→ Given instruction
List every person named in the passage about racist attacks on African students in India.
+++ Document +++
The insults Sammy faced and the conspiracy of silence which followed, are not isolated instances. After all, there have been a spate of attacks against African students in recent years, and they are refusing to come to an end. The government and police have been insincere in apprehending the culprits of such targeted attacks. Cases are hardly pursued with seriousness, even though some counter-views have demanded that this happen, in cinema and other fields. Governments in India tend to portray racist attacks as episodes related to individual deviants and not a systemic racism problem. There is a conspiracy of silence over this, for very often those who perpetrate racist attacks have openly avowed racism and violence against dark-skinned people, especially foreigners from African countries.
AAP leader Somnath Bharati had referred to African Americans living in a South Delhi locality as drug traders and faced charges of racial discrimination in 2014. A leading Hindutva ideologue, Tarun Vijay, had said that Indians cannot be termed racist as they “live with South Indians”.
Suhash Chakravarty, in his book, The Raj Syndrome: A Study in Imperial Perceptions, says, “The legacy of colonialism perpetuated a national identity of subordinate Indians which still today expresses itself through images of ‘whiteness’ as superior to ‘darkness’.”
+++ Data excerpt +++
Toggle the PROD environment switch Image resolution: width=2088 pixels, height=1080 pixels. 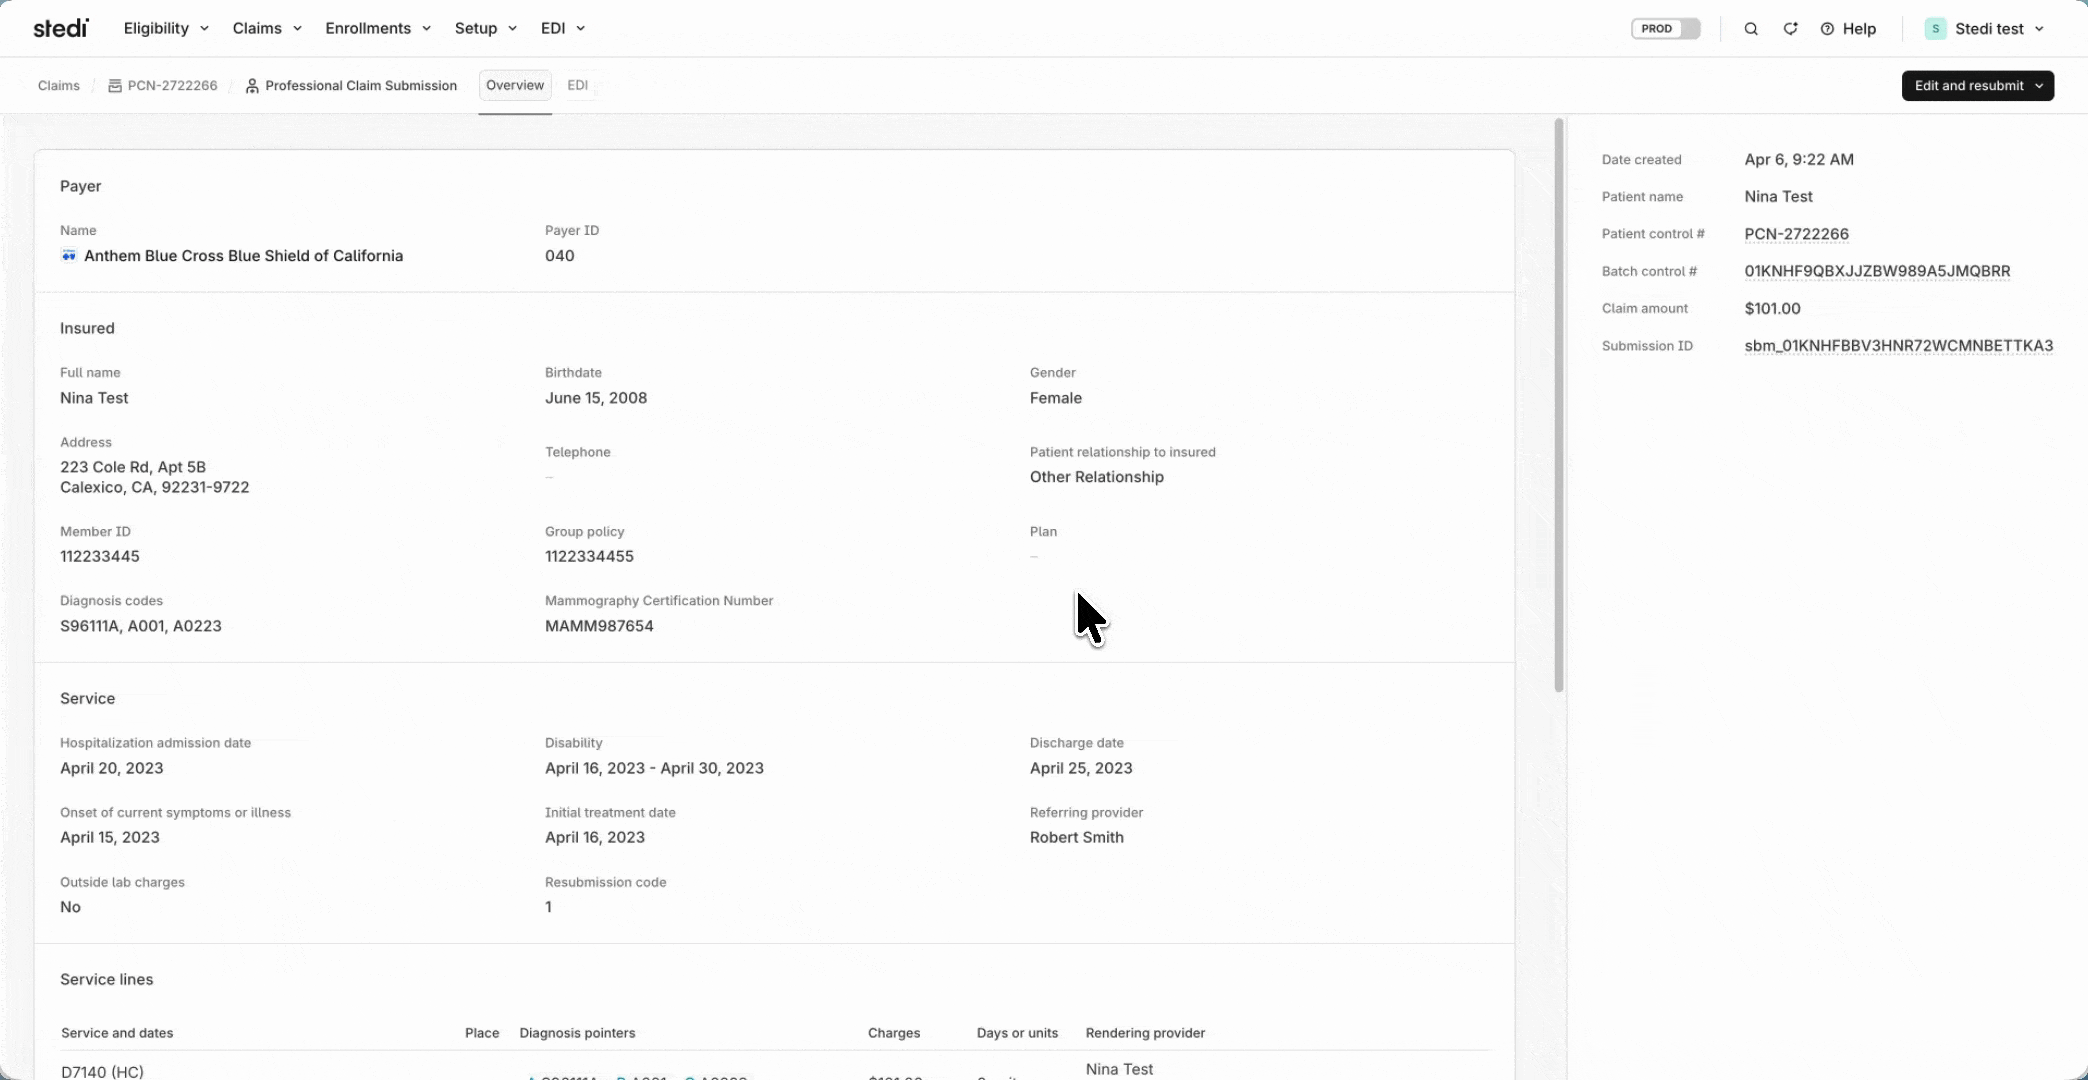click(x=1666, y=29)
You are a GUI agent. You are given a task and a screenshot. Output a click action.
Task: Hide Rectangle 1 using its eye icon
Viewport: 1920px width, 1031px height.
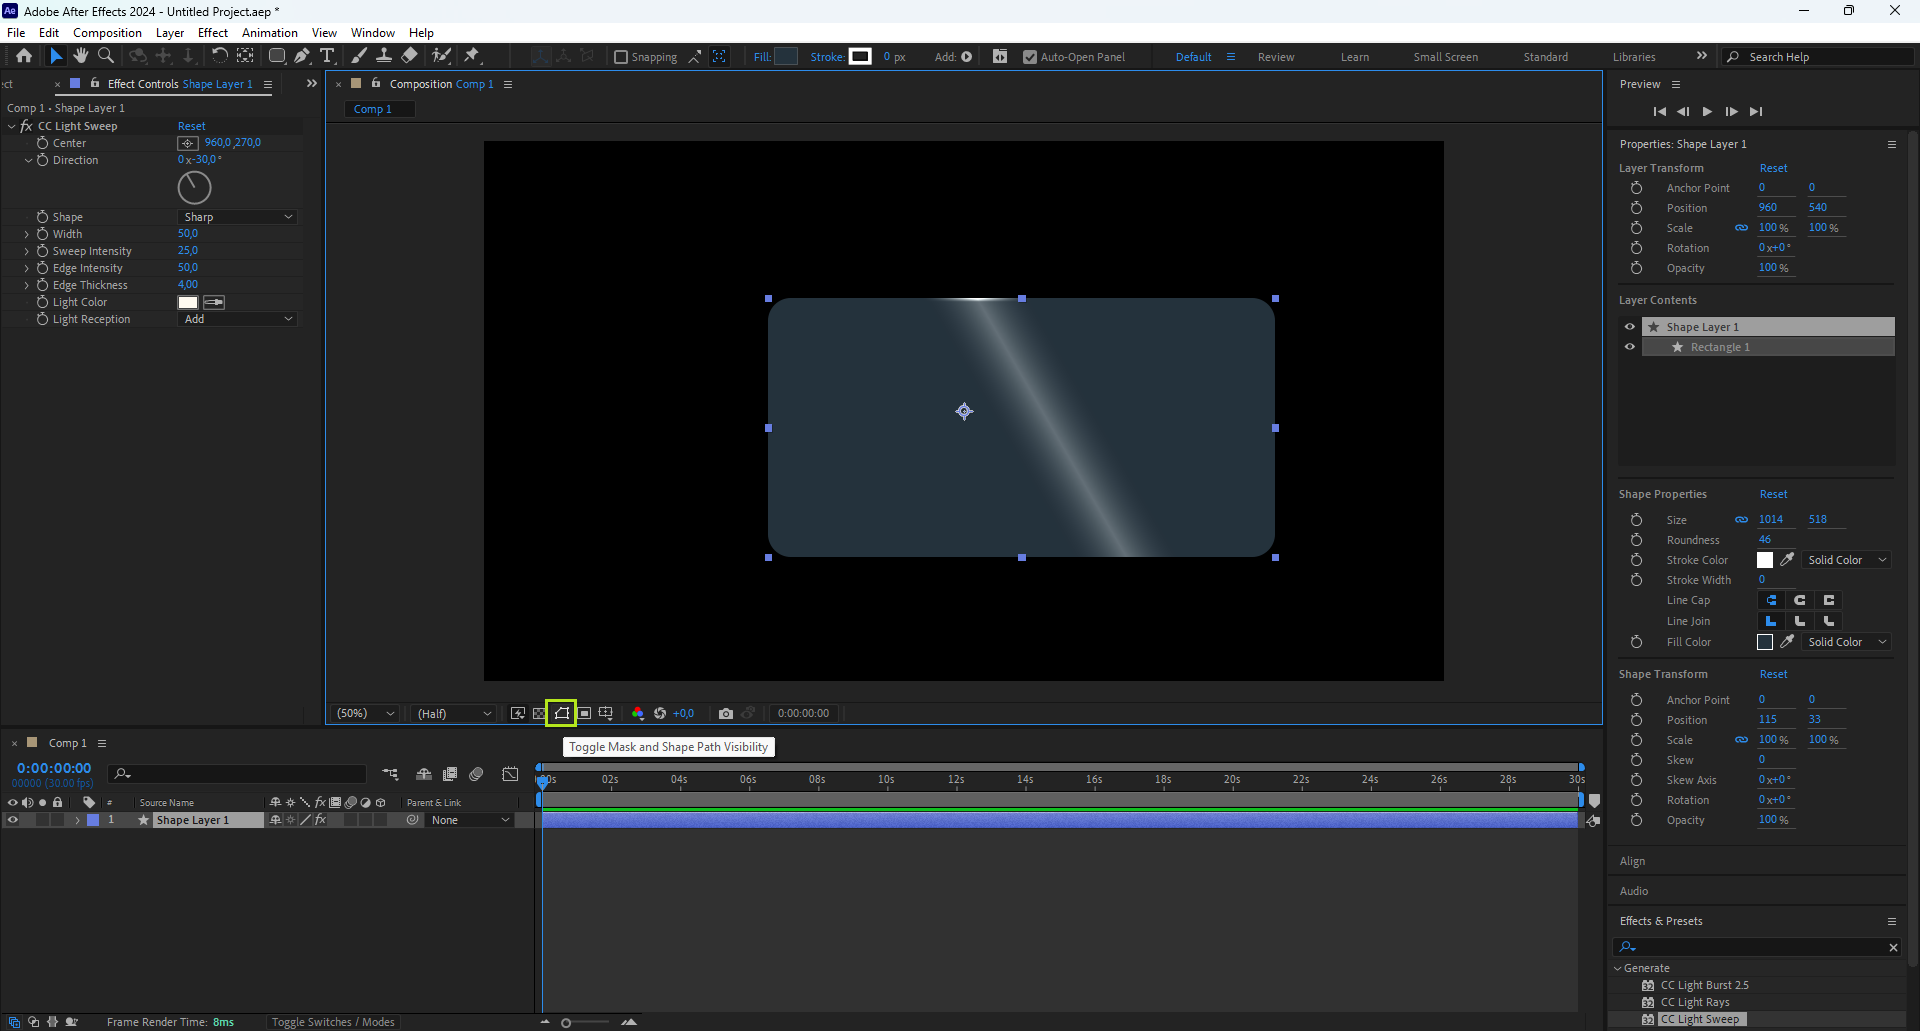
+++
→ Complete output
Sammy, Somnath Bharati, Tarun Vijay, Suhash Chakravarty